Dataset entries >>
====
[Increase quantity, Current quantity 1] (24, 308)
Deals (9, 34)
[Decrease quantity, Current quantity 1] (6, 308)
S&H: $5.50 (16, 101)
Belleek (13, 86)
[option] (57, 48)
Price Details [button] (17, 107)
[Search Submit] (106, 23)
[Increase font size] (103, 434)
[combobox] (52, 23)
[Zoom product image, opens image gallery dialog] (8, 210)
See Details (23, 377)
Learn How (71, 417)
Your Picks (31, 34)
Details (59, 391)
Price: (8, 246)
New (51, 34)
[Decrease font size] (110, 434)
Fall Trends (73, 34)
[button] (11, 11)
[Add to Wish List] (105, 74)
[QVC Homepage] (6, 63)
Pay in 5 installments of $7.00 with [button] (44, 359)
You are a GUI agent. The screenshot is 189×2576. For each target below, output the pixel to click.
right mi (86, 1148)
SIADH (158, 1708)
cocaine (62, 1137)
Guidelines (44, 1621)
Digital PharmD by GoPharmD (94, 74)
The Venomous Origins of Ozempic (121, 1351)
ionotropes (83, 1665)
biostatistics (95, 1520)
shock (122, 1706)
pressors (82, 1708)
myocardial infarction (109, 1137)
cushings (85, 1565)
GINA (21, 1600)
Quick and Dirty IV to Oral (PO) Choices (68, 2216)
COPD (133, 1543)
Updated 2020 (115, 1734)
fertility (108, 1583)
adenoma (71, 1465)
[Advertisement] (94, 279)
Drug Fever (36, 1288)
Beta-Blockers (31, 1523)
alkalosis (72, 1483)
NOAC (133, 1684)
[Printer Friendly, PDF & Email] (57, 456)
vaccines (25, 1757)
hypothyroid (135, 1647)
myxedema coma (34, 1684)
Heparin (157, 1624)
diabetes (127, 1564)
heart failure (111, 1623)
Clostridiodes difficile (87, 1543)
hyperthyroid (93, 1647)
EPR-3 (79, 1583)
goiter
====
What is needed >> Repeat exactly the lines from the line containing "The Venomous Origins of Ozempic (121, 1351)" through the last line of the records above, including both, and nothing else.

Your response >>
The Venomous Origins of Ozempic (121, 1351)
ionotropes (83, 1665)
biostatistics (95, 1520)
shock (122, 1706)
pressors (82, 1708)
myocardial infarction (109, 1137)
cushings (85, 1565)
GINA (21, 1600)
Quick and Dirty IV to Oral (PO) Choices (68, 2216)
COPD (133, 1543)
Updated 2020 (115, 1734)
fertility (108, 1583)
adenoma (71, 1465)
[Advertisement] (94, 279)
Drug Fever (36, 1288)
Beta-Blockers (31, 1523)
alkalosis (72, 1483)
NOAC (133, 1684)
[Printer Friendly, PDF & Email] (57, 456)
vaccines (25, 1757)
hypothyroid (135, 1647)
myxedema coma (34, 1684)
Heparin (157, 1624)
diabetes (127, 1564)
heart failure (111, 1623)
Clostridiodes difficile (87, 1543)
hyperthyroid (93, 1647)
EPR-3 (79, 1583)
goiter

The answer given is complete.